◆ Exercise inputs:
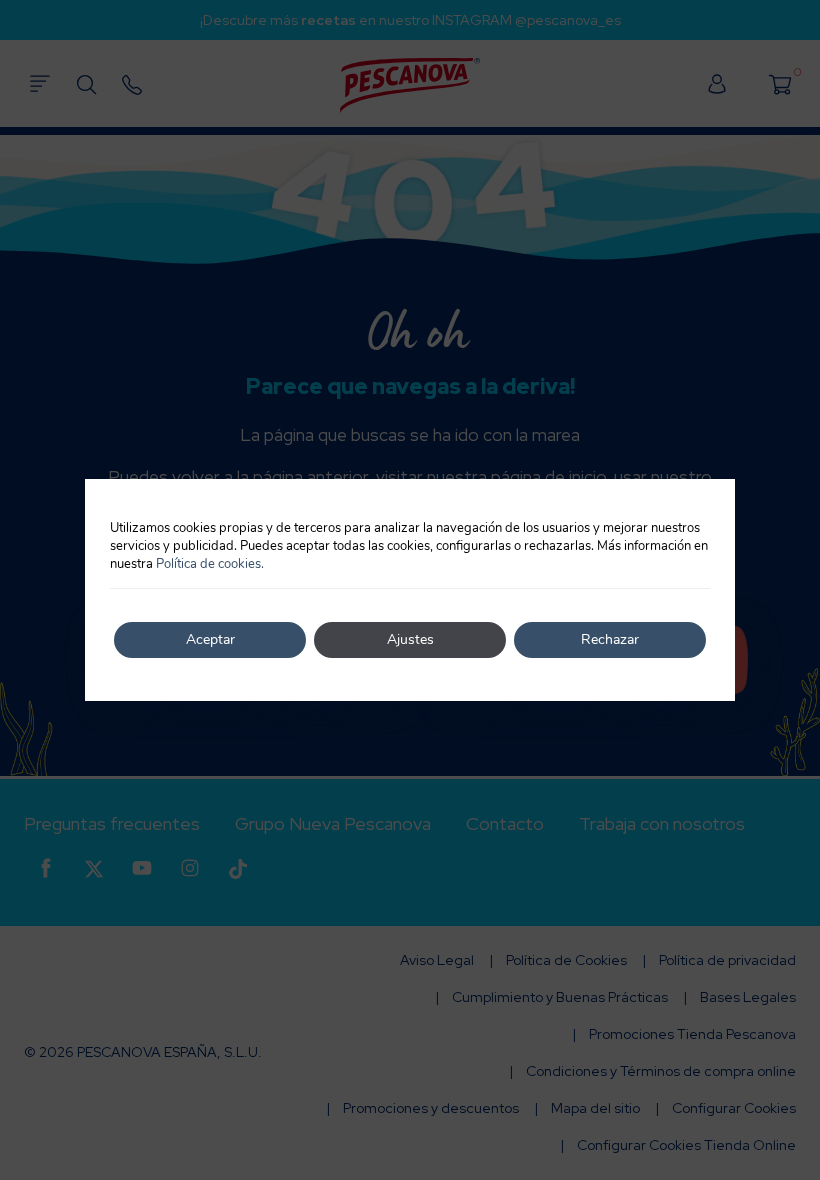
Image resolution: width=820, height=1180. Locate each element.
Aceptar (210, 639)
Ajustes (410, 639)
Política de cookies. (210, 564)
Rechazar (610, 639)
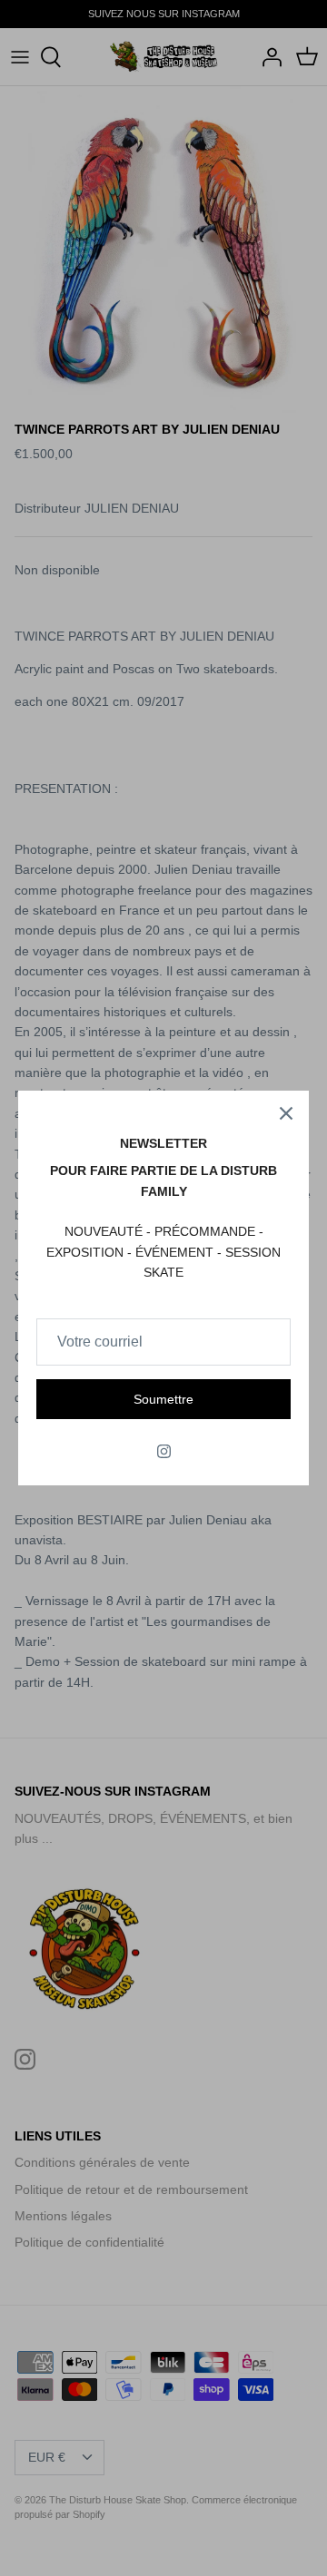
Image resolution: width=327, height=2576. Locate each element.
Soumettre (163, 1399)
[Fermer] (286, 1113)
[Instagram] (164, 1451)
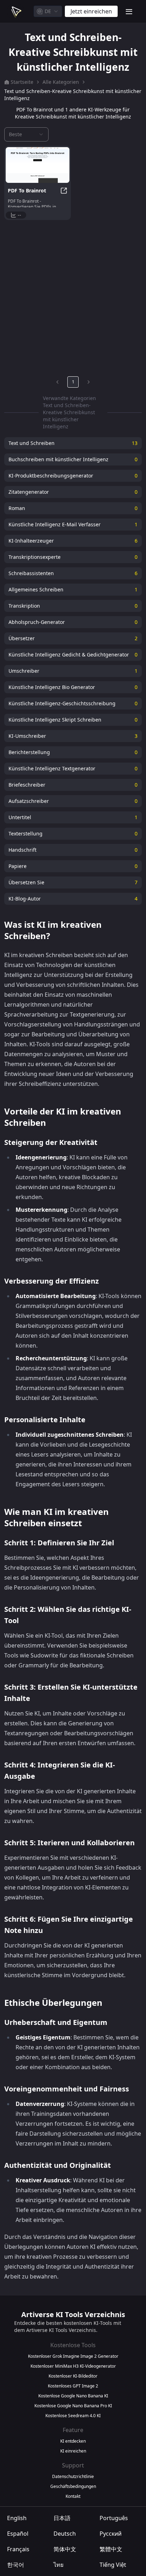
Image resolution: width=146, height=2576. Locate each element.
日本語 (62, 2518)
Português (114, 2518)
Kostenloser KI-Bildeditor (73, 2376)
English (17, 2518)
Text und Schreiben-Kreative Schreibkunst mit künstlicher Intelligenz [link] (72, 95)
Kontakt (73, 2496)
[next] (88, 382)
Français (18, 2549)
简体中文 (65, 2549)
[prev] (57, 382)
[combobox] (48, 11)
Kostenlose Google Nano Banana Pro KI (73, 2406)
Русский (111, 2533)
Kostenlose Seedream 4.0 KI (73, 2416)
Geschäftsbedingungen (73, 2486)
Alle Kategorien (61, 82)
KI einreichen (73, 2451)
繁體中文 (111, 2549)
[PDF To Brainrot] (37, 165)
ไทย (58, 2565)
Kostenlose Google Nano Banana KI (73, 2396)
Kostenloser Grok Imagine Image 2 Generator (73, 2356)
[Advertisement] (73, 296)
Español (17, 2533)
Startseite (22, 82)
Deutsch (65, 2533)
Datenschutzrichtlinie (73, 2476)
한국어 (15, 2565)
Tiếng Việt (113, 2565)
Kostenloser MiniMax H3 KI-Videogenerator (73, 2366)
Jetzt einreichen (91, 11)
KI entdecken (73, 2441)
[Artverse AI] (15, 11)
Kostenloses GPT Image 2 (73, 2386)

◆ About this exercise: Only the lines that contain the string "resolution" are to be copied from the records.

◆ Expected answer:
Image resolution: width=820, height=1180. Locate each element.
Image resolution: width=327, height=2576. Locate each element.
Image resolution: width=146, height=2576. Locate each element.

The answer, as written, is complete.